> [Wat je moet doen] Zet het tekstfragment over de wet gender mainstreaming voort, te beginnen na de laatste zin.

> [Tekstfragment]

Concreet omvat de 'wet gender mainstreaming' een reeks verplichtingen voor de regering, de regeringsleden en de federale administraties.

Op politiek vlak bepaalt de wet:

  • De regering legt, in haar regeringsverklaring, de strategische doelstellingen vast die zij wil verwezenlijken, conform de doelstellingen van de Wereldconferentie van Peking (VN) en meer specifiek conform de doelstelling om de genderdimensie te integreren in alle beleidslijnen, maatregelen en acties die zij neemt.
  • Elke minister stelt in zijn/haar algemene beleidsnota jaarlijks de acties en maatregelen voor die bijdragen tot de verwezenlijking van de vastgelegde doelstellingen.
  • Elke minister integreert de genderdimensie in alle beleidslijnen, maatregelen en acties die tot zijn/haar bevoegdheid behoren.
  • Elke minister waakt over de integratie van de strategische doelstellingen in de managementplannen, beheerscontracten en instrumenten voor strategische planning van de administraties die onder zijn/haar bevoegdheid vallen.
  • Er wordt rekening gehouden met de genderdimensie bij de begrotingsvoorbereidingen (gender budgeting) en bij elk ontwerp van algemene uitgavenbegroting wordt een gendernota gevoegd waarin per departement de kredieten worden uiteengezet die de gelijkheid van vrouwen en mannen moeten verwezenlijken.

> [Gegevensregels]
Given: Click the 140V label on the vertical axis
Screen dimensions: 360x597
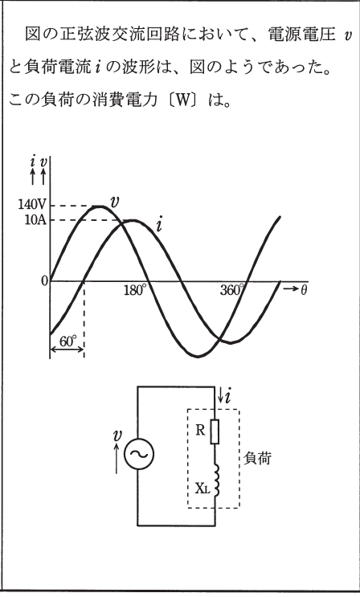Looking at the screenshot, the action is tap(31, 205).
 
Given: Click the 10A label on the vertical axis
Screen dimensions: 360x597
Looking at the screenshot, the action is tap(35, 220).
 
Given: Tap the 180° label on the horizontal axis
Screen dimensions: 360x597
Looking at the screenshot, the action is tap(135, 290).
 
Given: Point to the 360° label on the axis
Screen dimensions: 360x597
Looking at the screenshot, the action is tap(231, 290).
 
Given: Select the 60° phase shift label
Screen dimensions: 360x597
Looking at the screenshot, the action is tap(68, 341).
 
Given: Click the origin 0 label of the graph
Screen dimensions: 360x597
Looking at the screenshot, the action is tap(45, 281).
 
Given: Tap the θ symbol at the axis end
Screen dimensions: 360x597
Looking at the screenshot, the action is tap(304, 290).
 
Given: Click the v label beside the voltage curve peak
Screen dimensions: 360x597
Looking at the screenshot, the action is tap(113, 202).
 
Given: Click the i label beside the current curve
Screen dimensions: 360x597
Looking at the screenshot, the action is tap(159, 226).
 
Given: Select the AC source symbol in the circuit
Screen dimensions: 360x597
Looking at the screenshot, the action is tap(138, 453).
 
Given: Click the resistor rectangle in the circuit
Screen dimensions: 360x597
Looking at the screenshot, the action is tap(215, 431).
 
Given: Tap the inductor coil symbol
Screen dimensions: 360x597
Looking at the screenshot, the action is tap(218, 480).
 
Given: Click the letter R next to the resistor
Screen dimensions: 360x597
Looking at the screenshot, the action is tap(200, 430).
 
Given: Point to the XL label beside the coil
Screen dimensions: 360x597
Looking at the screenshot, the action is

> [Antwoord op opdracht]
  • De regering legt twee evaluatieverslagen voor aan de federale Kamers (het eerste halfweg de legislatuur, het tweede op het einde van de legislatuur).

Op administratief vlak bepaalt de wet:

  • De genderdimensie moet geïntegreerd worden in de managementplannen (en meer algemeen in alle instrumenten voor strategische planning) onder impuls van de Voorzitters van het Directiecomité.
  • Er worden genderindicatoren opgesteld om het integratieproces van de genderdimensie en de verwezenlijking van de strategische doelstellingen te meten.
  • De opgestelde, ingezamelde en bestelde statistieken worden opgesplitst naar geslacht.
  • Elke administratie bereidt een bijdrage voor aan de gendernota.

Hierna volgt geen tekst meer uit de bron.